**EXERCISE:** Read through the listing, and wherever a line holds the word "text", return it.

**SUPPLIED DATA:**
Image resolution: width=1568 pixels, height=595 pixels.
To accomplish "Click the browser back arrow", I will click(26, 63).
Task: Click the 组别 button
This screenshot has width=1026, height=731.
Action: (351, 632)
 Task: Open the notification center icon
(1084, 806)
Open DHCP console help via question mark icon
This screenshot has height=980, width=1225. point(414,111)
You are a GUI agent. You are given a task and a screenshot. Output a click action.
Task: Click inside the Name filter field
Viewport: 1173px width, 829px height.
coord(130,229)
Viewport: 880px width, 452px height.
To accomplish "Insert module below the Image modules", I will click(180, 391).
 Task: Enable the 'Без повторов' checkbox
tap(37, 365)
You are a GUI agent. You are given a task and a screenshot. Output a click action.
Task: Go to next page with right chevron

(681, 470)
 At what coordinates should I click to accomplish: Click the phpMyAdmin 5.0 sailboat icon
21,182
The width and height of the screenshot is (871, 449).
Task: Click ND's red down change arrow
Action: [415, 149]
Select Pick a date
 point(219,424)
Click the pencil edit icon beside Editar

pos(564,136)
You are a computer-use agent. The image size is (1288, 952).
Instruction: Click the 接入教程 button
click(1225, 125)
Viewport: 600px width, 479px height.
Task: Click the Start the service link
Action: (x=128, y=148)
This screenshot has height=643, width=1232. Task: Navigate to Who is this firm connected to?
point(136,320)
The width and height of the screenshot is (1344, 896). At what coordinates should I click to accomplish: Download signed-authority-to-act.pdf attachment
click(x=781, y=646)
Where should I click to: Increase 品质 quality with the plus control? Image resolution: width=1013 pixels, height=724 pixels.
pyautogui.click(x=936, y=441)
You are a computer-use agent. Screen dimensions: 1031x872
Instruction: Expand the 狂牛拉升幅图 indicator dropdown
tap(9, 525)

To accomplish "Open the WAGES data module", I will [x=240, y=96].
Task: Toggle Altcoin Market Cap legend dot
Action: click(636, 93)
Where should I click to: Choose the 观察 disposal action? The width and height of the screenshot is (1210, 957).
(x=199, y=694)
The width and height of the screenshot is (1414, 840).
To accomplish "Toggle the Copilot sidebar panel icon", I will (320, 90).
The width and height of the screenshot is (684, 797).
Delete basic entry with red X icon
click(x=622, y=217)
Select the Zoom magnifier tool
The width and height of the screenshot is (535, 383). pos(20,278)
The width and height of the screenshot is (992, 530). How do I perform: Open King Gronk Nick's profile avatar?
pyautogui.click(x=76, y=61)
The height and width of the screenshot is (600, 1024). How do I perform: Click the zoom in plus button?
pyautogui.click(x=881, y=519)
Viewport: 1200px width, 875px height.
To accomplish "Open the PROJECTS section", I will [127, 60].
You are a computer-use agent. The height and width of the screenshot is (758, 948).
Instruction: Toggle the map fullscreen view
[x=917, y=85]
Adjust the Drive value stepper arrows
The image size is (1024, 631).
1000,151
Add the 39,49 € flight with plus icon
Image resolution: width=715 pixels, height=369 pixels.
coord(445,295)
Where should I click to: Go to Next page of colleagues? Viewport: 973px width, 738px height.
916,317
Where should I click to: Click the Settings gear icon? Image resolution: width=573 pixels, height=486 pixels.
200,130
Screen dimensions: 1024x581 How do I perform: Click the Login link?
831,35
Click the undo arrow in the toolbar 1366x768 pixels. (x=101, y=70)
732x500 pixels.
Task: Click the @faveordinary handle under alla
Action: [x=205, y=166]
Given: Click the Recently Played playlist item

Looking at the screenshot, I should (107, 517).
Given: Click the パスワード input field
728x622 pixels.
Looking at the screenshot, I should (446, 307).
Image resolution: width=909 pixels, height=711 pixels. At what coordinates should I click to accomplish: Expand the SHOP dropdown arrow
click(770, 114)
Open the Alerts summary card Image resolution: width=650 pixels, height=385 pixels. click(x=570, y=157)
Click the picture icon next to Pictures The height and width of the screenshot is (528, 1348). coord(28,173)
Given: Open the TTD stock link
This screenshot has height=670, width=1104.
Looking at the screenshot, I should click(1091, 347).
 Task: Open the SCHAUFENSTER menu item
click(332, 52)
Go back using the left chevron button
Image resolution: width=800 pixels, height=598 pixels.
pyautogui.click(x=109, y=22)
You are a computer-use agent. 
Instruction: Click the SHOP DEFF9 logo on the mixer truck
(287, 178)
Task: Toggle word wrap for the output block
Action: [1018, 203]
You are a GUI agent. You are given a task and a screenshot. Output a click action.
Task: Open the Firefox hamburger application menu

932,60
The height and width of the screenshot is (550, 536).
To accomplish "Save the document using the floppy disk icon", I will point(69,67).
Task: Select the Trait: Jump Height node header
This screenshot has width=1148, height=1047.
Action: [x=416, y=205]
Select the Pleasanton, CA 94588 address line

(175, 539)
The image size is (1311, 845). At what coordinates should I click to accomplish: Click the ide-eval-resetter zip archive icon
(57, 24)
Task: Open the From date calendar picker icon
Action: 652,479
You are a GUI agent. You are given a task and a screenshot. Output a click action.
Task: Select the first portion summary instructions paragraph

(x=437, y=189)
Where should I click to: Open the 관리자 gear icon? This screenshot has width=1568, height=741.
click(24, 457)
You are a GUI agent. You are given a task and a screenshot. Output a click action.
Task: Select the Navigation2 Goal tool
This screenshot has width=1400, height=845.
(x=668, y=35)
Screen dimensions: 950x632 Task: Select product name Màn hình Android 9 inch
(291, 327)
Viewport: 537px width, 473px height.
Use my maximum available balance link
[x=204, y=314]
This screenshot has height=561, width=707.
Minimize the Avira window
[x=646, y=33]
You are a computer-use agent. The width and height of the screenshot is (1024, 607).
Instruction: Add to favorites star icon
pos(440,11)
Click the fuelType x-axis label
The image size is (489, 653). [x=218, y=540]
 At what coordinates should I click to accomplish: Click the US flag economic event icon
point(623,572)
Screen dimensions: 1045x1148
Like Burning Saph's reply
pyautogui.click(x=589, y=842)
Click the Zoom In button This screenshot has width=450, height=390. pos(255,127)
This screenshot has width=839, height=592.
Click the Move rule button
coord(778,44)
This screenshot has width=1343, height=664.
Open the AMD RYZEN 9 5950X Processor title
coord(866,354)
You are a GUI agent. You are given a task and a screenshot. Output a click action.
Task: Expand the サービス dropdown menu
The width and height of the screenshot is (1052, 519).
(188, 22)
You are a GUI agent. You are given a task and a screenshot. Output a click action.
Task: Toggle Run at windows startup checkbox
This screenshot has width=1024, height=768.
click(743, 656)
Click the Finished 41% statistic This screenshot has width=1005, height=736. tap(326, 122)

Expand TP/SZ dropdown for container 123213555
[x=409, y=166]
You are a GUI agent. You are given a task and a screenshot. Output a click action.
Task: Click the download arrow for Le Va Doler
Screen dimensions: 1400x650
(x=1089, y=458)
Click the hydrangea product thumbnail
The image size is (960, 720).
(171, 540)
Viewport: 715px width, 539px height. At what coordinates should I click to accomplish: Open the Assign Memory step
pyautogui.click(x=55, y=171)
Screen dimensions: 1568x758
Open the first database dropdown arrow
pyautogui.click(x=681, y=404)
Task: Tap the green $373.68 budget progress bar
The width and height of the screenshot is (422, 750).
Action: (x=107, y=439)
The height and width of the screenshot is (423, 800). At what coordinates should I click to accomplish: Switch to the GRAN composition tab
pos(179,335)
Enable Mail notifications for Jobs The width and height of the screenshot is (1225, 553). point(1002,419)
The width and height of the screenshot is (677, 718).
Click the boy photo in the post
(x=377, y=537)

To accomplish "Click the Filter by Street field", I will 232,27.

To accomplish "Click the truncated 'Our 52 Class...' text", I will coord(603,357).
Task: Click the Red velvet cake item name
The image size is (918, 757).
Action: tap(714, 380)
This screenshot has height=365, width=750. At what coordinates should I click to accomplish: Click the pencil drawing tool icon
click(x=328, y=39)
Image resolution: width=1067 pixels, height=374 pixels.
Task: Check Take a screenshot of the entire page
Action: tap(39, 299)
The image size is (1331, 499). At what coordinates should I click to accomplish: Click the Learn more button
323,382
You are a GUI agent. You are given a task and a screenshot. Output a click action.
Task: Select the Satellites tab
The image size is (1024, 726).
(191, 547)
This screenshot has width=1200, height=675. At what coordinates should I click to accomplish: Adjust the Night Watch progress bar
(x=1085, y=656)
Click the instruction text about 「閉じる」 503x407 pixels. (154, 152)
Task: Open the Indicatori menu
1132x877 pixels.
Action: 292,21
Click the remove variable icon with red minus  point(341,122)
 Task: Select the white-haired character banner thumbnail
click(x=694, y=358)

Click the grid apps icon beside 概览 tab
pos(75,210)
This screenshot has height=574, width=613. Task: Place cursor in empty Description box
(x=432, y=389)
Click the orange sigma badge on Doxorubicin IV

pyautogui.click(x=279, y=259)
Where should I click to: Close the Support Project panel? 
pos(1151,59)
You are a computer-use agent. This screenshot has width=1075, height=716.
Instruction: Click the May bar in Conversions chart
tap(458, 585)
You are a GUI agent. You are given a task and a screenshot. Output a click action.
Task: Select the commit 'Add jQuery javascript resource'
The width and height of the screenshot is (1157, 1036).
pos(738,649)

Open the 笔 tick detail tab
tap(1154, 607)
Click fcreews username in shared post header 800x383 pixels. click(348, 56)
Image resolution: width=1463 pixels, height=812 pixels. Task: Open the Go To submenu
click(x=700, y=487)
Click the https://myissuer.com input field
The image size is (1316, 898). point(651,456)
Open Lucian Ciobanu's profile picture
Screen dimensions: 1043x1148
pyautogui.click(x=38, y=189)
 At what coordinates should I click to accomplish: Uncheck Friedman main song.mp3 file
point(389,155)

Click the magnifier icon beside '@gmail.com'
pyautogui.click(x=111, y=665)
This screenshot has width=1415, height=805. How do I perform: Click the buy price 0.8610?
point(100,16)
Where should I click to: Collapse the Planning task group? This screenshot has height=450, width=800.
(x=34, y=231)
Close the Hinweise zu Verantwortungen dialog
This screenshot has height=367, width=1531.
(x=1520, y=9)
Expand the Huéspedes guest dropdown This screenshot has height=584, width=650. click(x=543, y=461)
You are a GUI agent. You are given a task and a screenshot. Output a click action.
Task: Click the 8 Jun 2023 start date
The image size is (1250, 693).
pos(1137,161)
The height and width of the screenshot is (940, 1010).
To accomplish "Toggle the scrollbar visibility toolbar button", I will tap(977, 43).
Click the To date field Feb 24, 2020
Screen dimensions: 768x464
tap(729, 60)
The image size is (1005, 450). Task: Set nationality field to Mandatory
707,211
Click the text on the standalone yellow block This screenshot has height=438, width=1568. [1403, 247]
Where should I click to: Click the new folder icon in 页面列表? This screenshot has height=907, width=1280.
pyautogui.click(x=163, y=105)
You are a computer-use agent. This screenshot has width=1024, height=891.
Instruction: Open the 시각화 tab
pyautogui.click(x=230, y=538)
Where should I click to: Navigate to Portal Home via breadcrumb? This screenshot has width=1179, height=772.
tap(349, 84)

**ANSWER TO THIS PROBLEM:**
To accomplish "Click the truncated 'Our 52 Class...' text", I will coord(603,357).
Click the instruction text about 「閉じる」 503x407 pixels. (154, 152)
Click the text on the standalone yellow block This screenshot has height=438, width=1568. [1403, 247]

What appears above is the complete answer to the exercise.